'''

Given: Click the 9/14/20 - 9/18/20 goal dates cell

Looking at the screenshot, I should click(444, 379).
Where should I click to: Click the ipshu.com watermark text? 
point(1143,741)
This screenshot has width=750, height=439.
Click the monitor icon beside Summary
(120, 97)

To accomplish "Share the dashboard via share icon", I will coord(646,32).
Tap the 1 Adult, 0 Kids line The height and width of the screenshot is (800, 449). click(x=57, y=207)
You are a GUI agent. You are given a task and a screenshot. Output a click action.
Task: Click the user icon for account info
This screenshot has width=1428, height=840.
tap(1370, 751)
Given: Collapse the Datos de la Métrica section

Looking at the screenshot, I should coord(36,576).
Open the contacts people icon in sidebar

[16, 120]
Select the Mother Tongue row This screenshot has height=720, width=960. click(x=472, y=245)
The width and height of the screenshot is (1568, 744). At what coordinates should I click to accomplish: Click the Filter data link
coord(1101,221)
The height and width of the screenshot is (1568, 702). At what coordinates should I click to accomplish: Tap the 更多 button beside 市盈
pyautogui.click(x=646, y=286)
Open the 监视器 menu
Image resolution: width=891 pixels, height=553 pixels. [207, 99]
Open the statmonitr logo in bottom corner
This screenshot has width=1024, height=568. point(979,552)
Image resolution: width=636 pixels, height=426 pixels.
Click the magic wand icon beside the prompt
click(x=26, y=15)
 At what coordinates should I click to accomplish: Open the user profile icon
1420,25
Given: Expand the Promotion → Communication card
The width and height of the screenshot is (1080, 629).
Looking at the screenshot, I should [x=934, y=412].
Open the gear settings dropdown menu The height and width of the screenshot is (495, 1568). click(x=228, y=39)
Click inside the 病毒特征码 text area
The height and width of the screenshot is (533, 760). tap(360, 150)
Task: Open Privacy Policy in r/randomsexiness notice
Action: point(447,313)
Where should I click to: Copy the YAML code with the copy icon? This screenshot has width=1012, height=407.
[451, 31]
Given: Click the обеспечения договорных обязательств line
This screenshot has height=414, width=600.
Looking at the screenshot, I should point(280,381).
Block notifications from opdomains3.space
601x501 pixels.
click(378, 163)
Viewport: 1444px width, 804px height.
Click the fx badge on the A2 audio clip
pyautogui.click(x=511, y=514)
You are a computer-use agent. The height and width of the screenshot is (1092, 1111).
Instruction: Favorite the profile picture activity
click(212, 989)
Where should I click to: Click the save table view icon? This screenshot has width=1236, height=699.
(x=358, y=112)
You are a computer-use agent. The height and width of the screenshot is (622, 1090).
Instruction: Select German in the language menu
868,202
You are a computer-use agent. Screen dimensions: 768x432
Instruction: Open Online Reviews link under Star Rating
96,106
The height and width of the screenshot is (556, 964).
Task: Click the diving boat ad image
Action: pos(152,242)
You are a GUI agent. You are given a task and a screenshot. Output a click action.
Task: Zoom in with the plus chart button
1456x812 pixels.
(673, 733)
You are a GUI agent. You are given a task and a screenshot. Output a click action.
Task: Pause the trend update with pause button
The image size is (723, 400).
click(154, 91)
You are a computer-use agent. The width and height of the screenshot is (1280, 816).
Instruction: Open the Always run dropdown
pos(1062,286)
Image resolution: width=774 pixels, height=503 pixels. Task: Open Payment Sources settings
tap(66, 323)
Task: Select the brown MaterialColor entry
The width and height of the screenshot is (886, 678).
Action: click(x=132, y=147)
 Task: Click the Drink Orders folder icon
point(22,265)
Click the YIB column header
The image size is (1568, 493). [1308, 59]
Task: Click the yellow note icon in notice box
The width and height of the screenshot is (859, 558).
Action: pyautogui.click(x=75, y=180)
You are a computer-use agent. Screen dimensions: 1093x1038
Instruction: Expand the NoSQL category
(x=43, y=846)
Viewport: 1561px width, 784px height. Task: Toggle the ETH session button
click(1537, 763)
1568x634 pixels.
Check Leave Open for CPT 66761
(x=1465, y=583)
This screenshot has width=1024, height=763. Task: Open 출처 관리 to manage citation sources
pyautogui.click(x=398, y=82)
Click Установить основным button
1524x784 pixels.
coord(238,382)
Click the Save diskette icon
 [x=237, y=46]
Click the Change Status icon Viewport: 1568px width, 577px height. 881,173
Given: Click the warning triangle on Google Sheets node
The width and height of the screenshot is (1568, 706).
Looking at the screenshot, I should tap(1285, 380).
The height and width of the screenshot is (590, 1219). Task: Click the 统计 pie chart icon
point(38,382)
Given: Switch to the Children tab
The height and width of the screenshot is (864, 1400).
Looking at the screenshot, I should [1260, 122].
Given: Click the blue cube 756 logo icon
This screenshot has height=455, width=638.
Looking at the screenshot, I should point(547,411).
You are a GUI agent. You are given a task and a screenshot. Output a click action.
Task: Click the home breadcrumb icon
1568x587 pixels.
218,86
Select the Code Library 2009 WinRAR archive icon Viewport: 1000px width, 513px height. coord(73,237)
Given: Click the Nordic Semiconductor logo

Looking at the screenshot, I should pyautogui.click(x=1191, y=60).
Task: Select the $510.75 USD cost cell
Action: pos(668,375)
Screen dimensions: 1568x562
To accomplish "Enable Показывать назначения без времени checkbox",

'''

What is expected: Taking the entries above, restate exactly those lines that fall between the line with "Given: Expand the" and the line with "You are a computer-use agent. The width", keeping both of those lines too.

Exercise solution:
Given: Expand the Promotion → Communication card
The width and height of the screenshot is (1080, 629).
Looking at the screenshot, I should [x=934, y=412].
Open the gear settings dropdown menu The height and width of the screenshot is (495, 1568). click(x=228, y=39)
Click inside the 病毒特征码 text area
The height and width of the screenshot is (533, 760). tap(360, 150)
Task: Open Privacy Policy in r/randomsexiness notice
Action: point(447,313)
Where should I click to: Copy the YAML code with the copy icon? This screenshot has width=1012, height=407.
[451, 31]
Given: Click the обеспечения договорных обязательств line
This screenshot has height=414, width=600.
Looking at the screenshot, I should point(280,381).
Block notifications from opdomains3.space
601x501 pixels.
click(378, 163)
Viewport: 1444px width, 804px height.
Click the fx badge on the A2 audio clip
pyautogui.click(x=511, y=514)
You are a computer-use agent. The height and width of the screenshot is (1092, 1111).
Instruction: Favorite the profile picture activity
click(212, 989)
Where should I click to: Click the save table view icon? This screenshot has width=1236, height=699.
(x=358, y=112)
You are a computer-use agent. The height and width of the screenshot is (622, 1090).
Instruction: Select German in the language menu
868,202
You are a computer-use agent. Screen dimensions: 768x432
Instruction: Open Online Reviews link under Star Rating
96,106
The height and width of the screenshot is (556, 964).
Task: Click the diving boat ad image
Action: pos(152,242)
You are a GUI agent. You are given a task and a screenshot. Output a click action.
Task: Zoom in with the plus chart button
1456x812 pixels.
(673, 733)
You are a GUI agent. You are given a task and a screenshot. Output a click action.
Task: Pause the trend update with pause button
The image size is (723, 400).
click(154, 91)
You are a computer-use agent. The width and height of the screenshot is (1280, 816).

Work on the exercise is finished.